◆ Extracted text
_ _ _ _
January 10, 2012  By

Eastman Kodak, in an attempt to accelerate its “digital transformation” has announced it will be adopting a new business structure that will see the company streamline itself from three business units down to two.  Previously, the company was divided into traditional film and photo paper products, consumer digital imaging and graphic communications. The two segments will now be known as the Commercial Segment and the Consumer Segment. Both will report to a newly created Chief Operating Office, headed by Philip Faraci and Laura Quatela, the co-Chief Operating Officers.
“As we complete Kodak’s transformation to a digital company, our future markets will be very different from our past, and we need to organize ourselves in keeping with that evolution,” said Chief Executive Antonio Perez.
No segments have been cut from Kodak’s offerings, merely reorganized. No job cuts for its 19,000 employees have been announced.
_ _ _ _
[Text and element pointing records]
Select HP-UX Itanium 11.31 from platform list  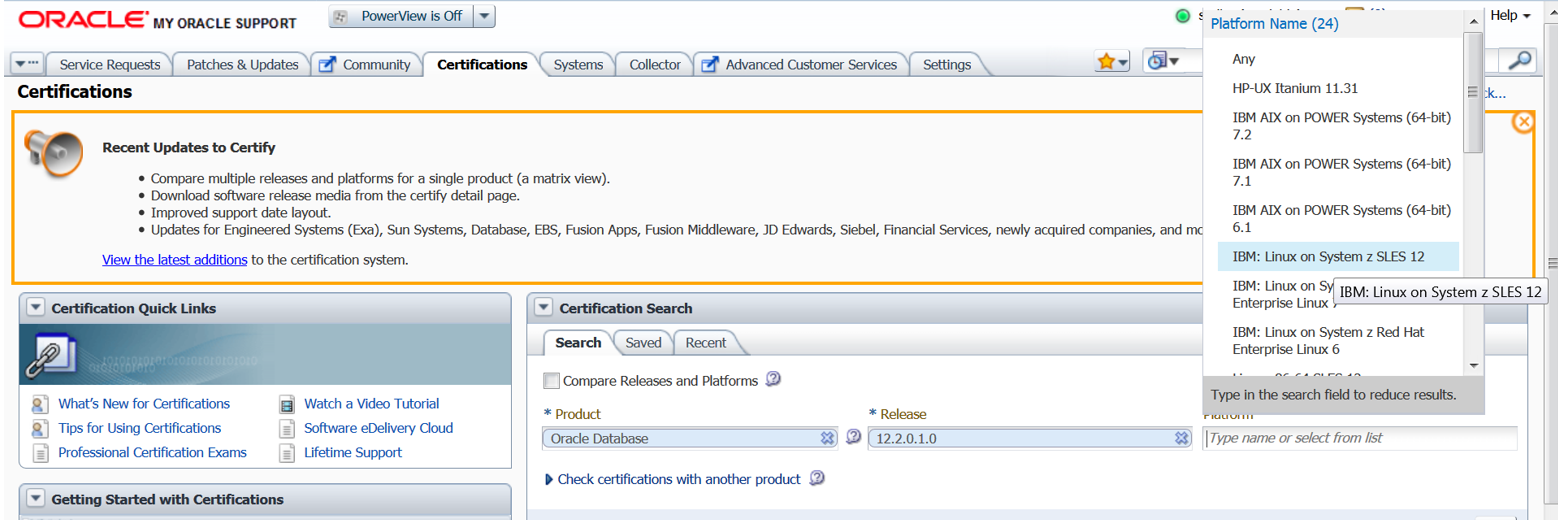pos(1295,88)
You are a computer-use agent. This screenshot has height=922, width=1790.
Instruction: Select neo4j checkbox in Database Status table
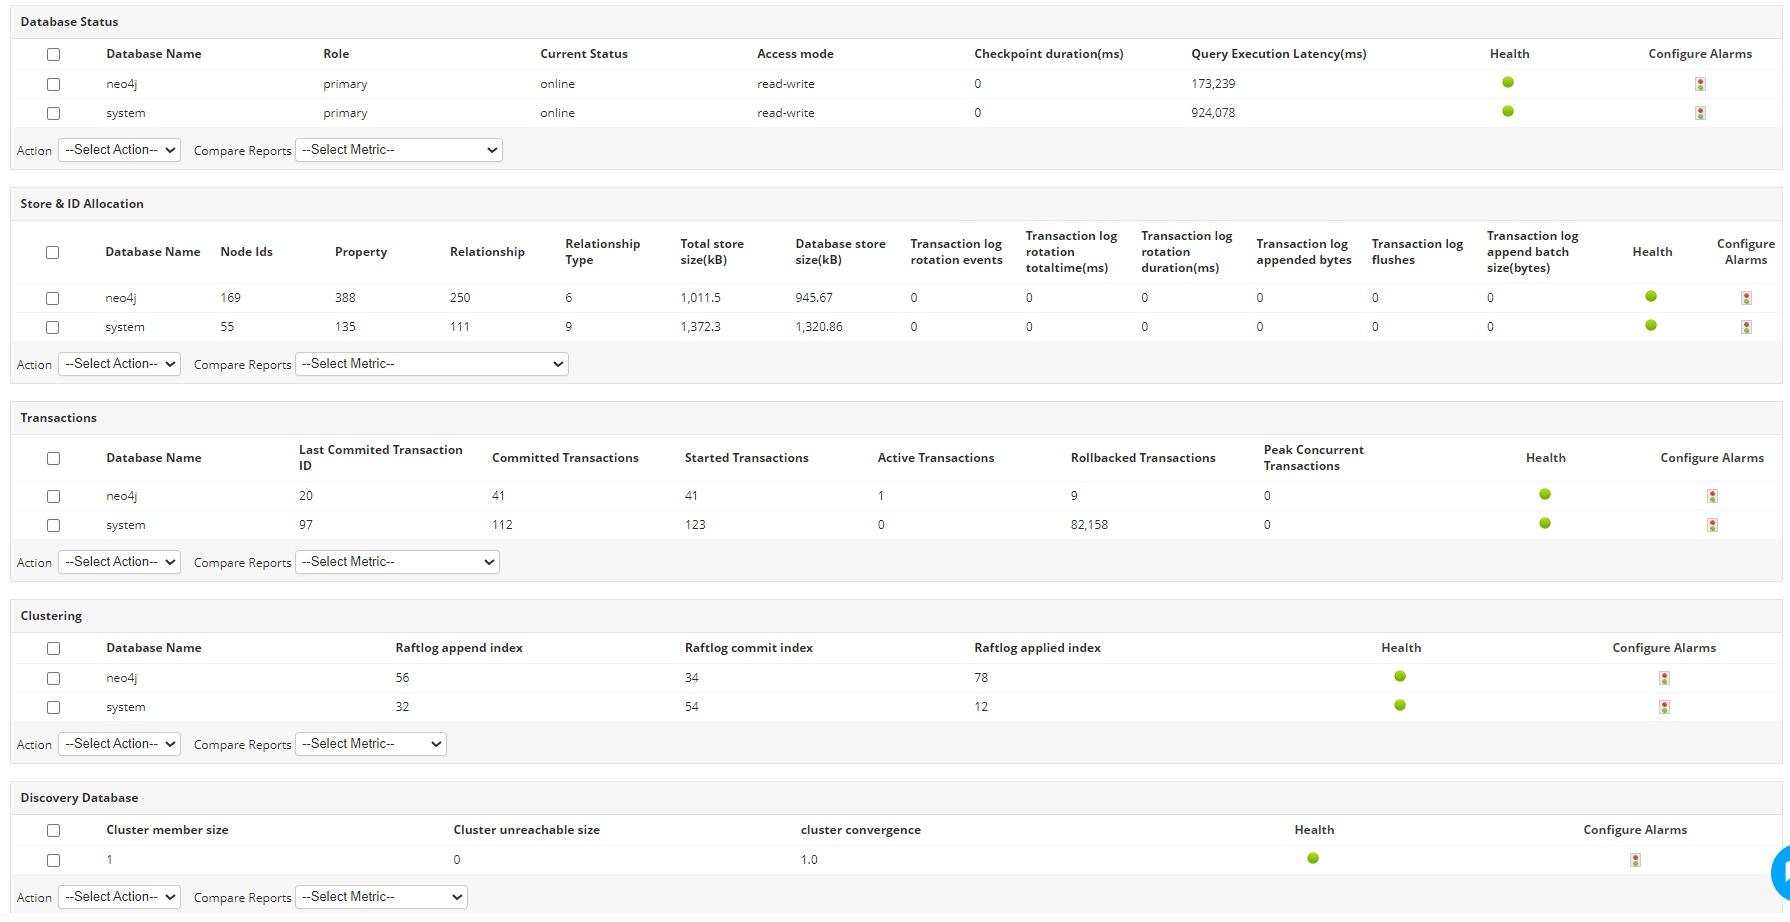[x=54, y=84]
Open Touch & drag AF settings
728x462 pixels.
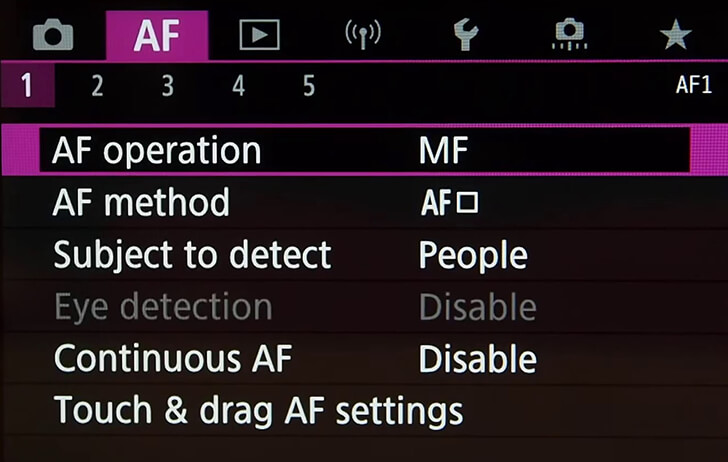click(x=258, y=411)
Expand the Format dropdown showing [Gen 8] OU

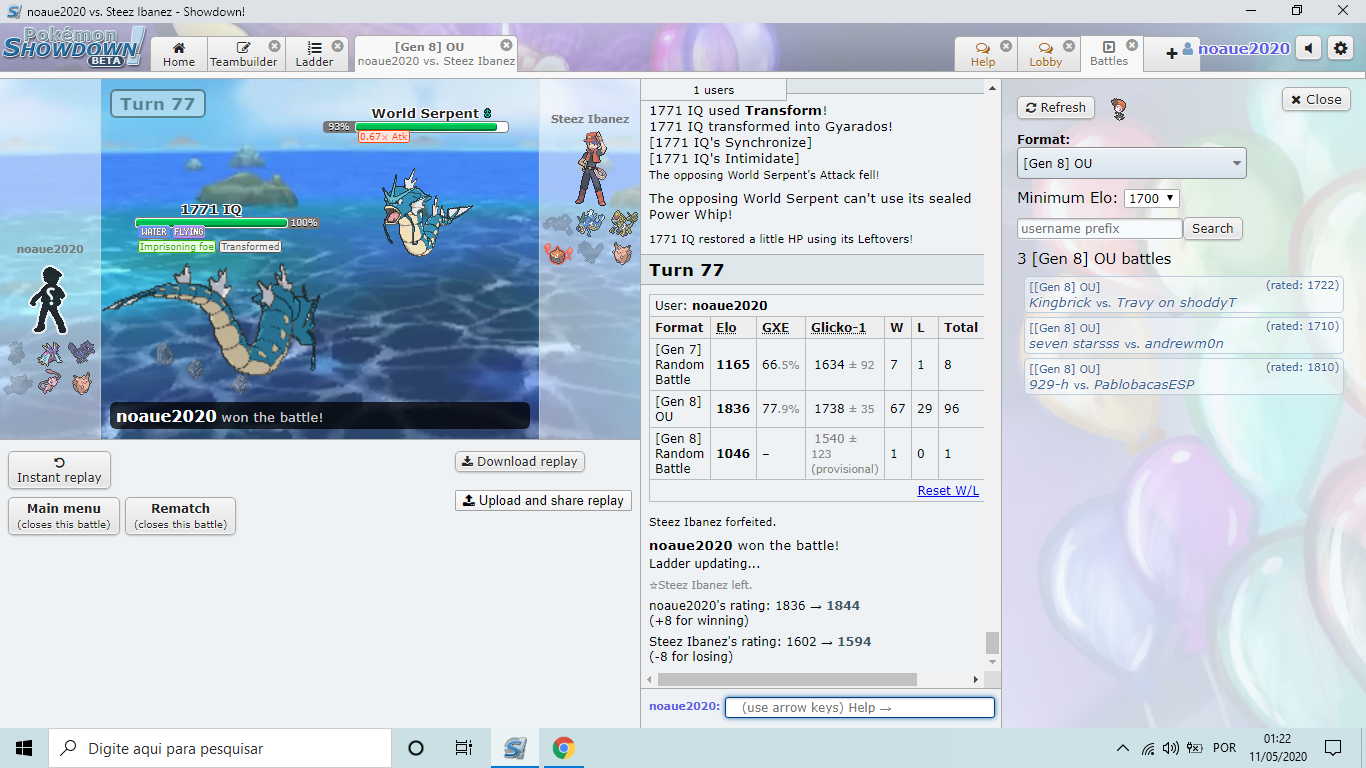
_ _ _ _
◆ To-do list
[a] Decide whether each statement agrees with the Kodak restructuring text, answering yes or no and quoting the words that settle it: (i) Kodak previously had three business units. (ii) The new Chief Operating Office is headed by a single officer. (iii) Kodak has announced job cuts among its employees.
[b] Turn the paragraph of the Kodak restructuring text that begins "Eastman Kodak, in an attempt" into a short list that keeps its main facts.
Answer from the Kodak restructuring text alone.

◆ Solutions to the problems
[a]
(i) Yes: "the company streamline itself from three business units down to two"
(ii) No: "headed by Philip Faraci and Laura Quatela, the co-Chief Operating Officers"
(iii) No: "No job cuts for its 19,000 employees have been announced."

[b]
- Purpose: to accelerate Kodak's "digital transformation"
- Change: the company goes from three business units to two
- Former units: traditional film and photo paper products, consumer digital imaging, and graphic communications
- New segments: the Commercial Segment and the Consumer Segment
- Reporting: both segments report to a newly created Chief Operating Office, headed by co-Chief Operating Officers Philip Faraci and Laura Quatela